Entonces, ¿la fe cristiana ya no sería más que una forma de platonismo puesta al día? ¿Nada de nuevo habría sucedido con la venida de Cristo? No, hay una diferencia substancial; el cielo de los cristianos no es el mismo que el de Platón. Los cristianos ya no razonan más con el esquema espacial abajo/arriba o en lo bajo/en lo alto, sino con el esquema temporal/presente/ futuro. Cuando hablamos del cielo, nosotros no entendemos un espacio, que está por encima de nosotros, sino un acontecimiento, que está delante de nosotros, hacia el que estamos encaminados. Y este evento es el retorno glorioso del Señor, la parusía, los «cielos nuevos y la tierra nueva» (Isaías 66, 22). Después de haber dicho a los apóstoles: «¿Qué hacéis ahí plantados mirando al cielo?», los dos ángeles les dicen, por el contrario, en qué dirección deben mirar, esto es, hacia el retorno del Señor:

«El mismo Jesús que os ha dejado para subir al cielo volverá como le habéis visto marcharse».

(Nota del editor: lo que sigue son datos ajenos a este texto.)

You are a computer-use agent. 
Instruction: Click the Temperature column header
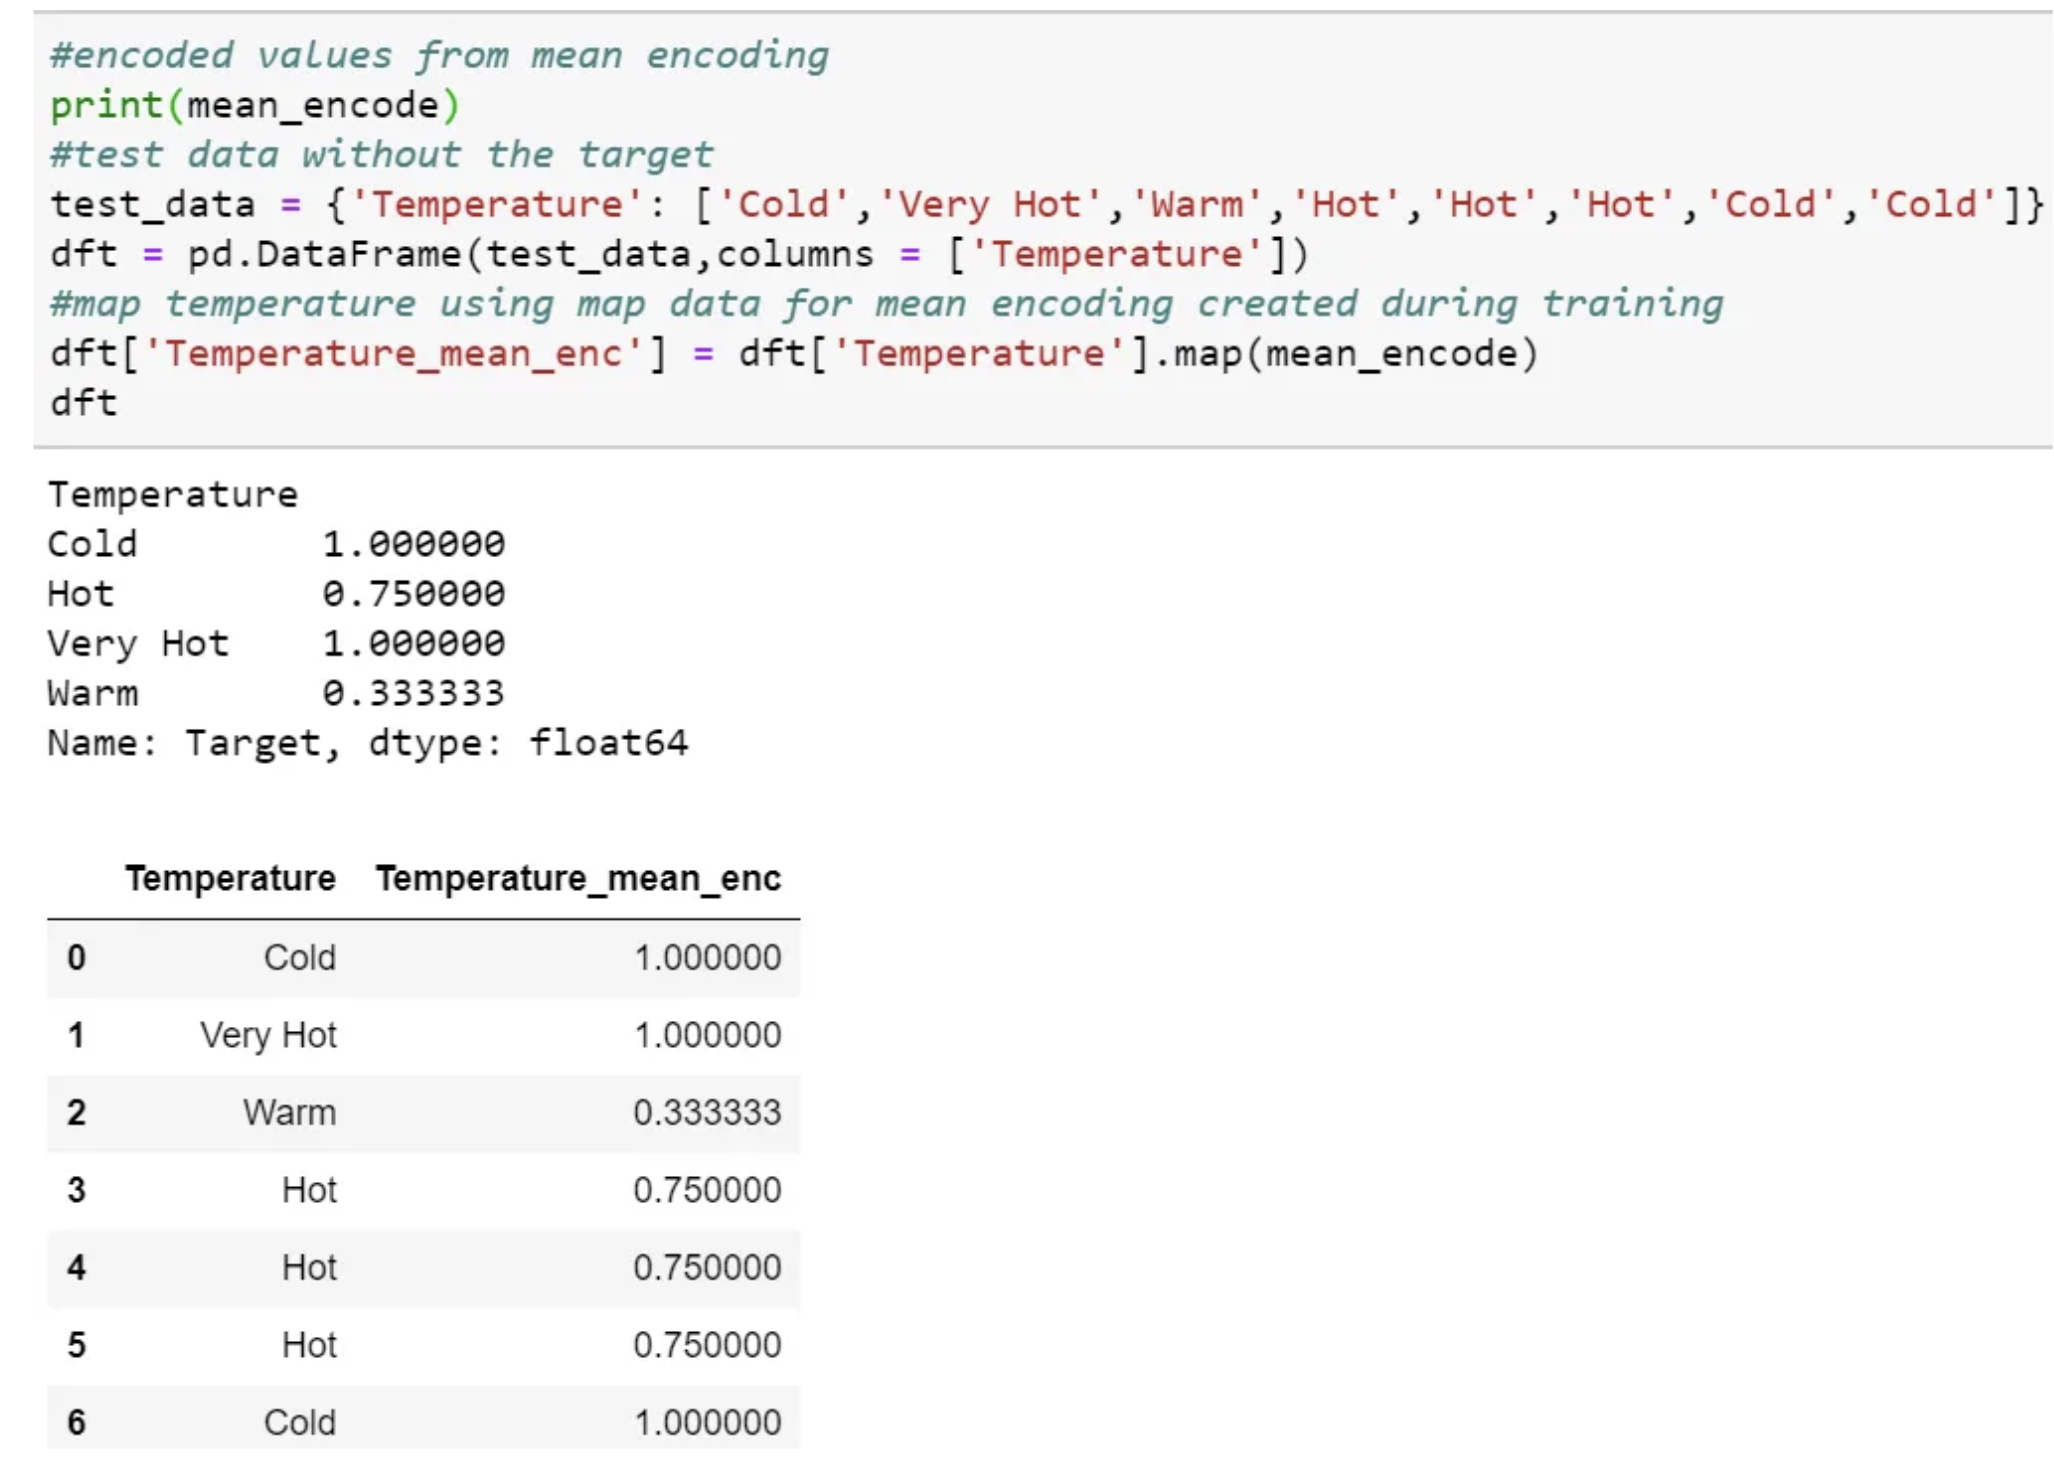tap(230, 878)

San Pablo dice la misma cosa:

«Nosotros somos ciudadanos del cielo, de donde esperamos como Salvador al Señor Jesucristo» (Filipenses 3, 20).

«No tenemos aquí abajo ciudad permanente», dice la Escritura, y, llegados a este punto, nos esperábamos que el texto prosiguiese diciendo: «pero, buscamos la de allá arriba»; por el contrario, está escrito: «sin embargo, buscamos la futura» (Hebreos 13, 14).

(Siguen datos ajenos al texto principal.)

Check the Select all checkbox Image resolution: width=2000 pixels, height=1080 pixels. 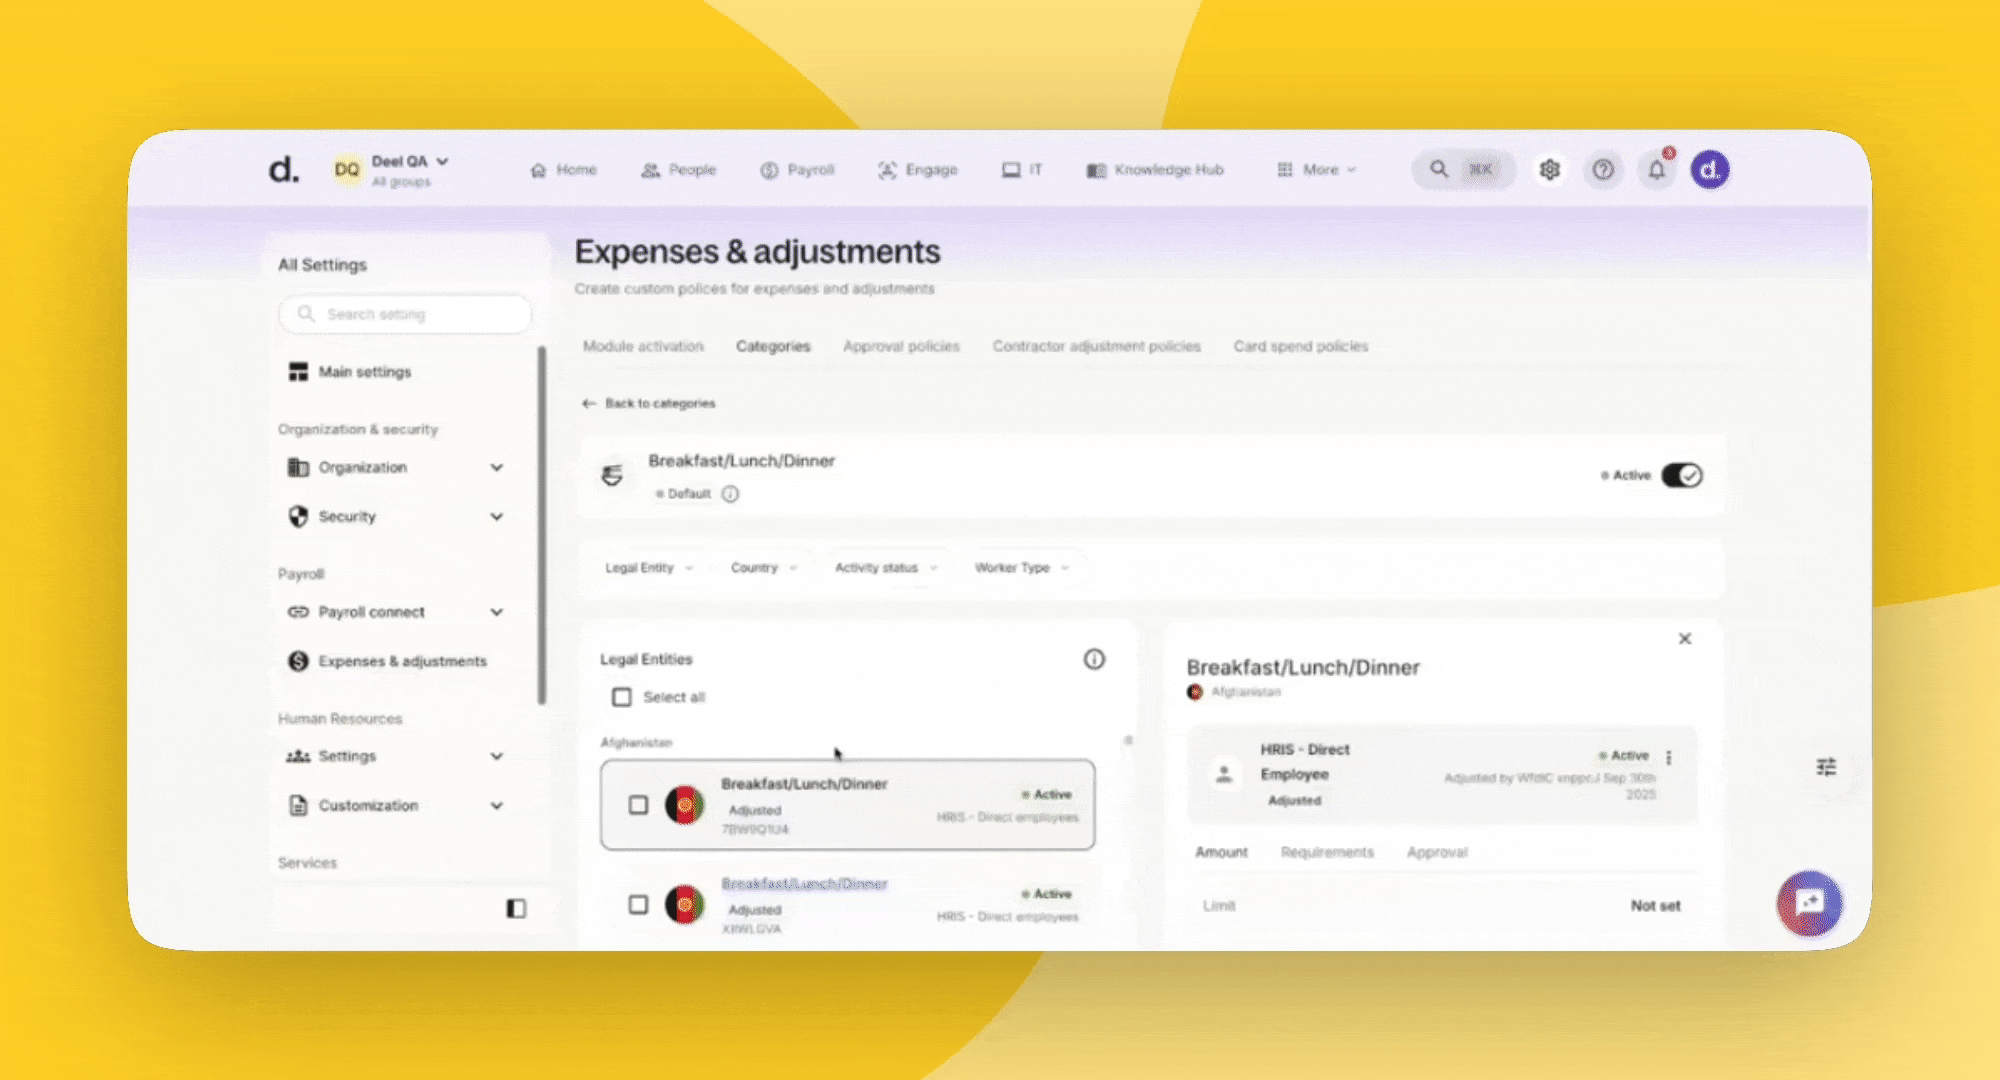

Alguno dirá: pero, ¿esto qué diferencia crea? ¡Es una enorme diferencia! A los ojos de Platón este mundo perdía todo valor. El mundo para él era una caverna, esto es, una prisión; jugando con la semejanza de las dos palabras en griego, él decía que el cuerpo (soma) es una tumba (sema). Huir, evadirse del mundo, llega a ser, en este caso, la palabra de mandato. No hay salvación de la carne y del mundo, sino sólo por la carne y para el mundo.

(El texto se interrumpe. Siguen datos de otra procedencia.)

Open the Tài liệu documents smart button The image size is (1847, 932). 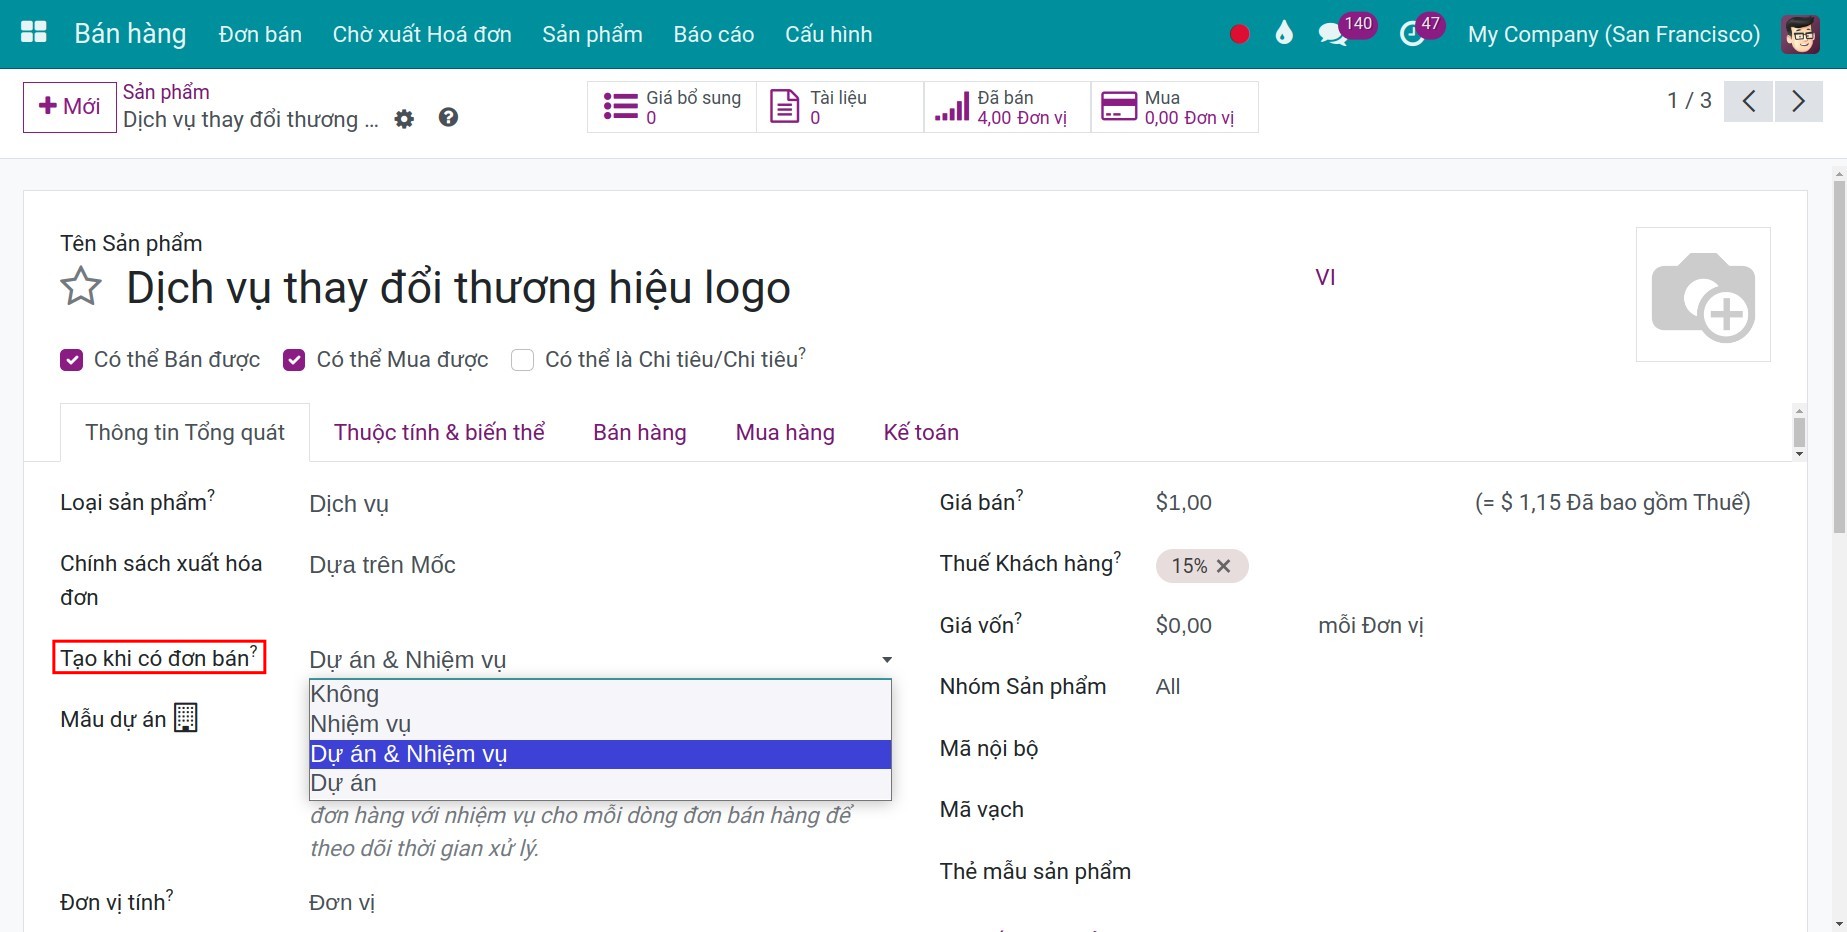tap(840, 106)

Para los cristianos, no. El cristiano no es un dualista como Platón. El cuerpo no es un simple «vehículo» o «contenedor» para dejarlo acá abajo. Está destinado a participar en la gloria junto con el alma. La resurrección de Cristo y su ascensión al cielo en su verdadero cuerpo están para indicar precisamente esto. Nosotros queremos ser felices «en esta nuestra carne», no sin ella, y así será según nos asegura la fe. El encuentro con el Señor, que viene, o «estar con Cristo» (Filipenses 1,23): he aquí lo que es el «cielo» para nosotros los cristianos.

Más aún: si este mundo es de Dios, creado por él y, asimismo, en espera de la plena redención (cfr. Romanos 8,19), entonces no sólo no podemos desinteresamos de su suerte, sino que debemos contribuir a su conservación y a su perfección. Lejos de quitarnos el deber de mejorar las condiciones de vida en este mundo, la fe en el retorno de Cristo y en una vida futura llega a ser un estímulo formidable, que no deja tranquilo en su pereza a nadie. El tiempo se nos ha dado para «hacer el bien a todos» decía san Pablo (Gálatas 6,10). ¡Por lo tanto, es otra cosa distinta que para «amontonar en el cielo los tesoros destinados a la tierra»! (cfr. Mateo 6,19-20).

Si el cielo es para nosotros como «el Señor que viene» (cfr. Isaías 40,10; Mateo 21,9), entonces, debemos estar siempre vigilantes, porque él ya viene ahora a nosotros en la Eucaristía; viene en el pobre, en el necesitado, en el que sufre. Antes que nosotros vayamos al cielo, es el cielo el que viene a nosotros.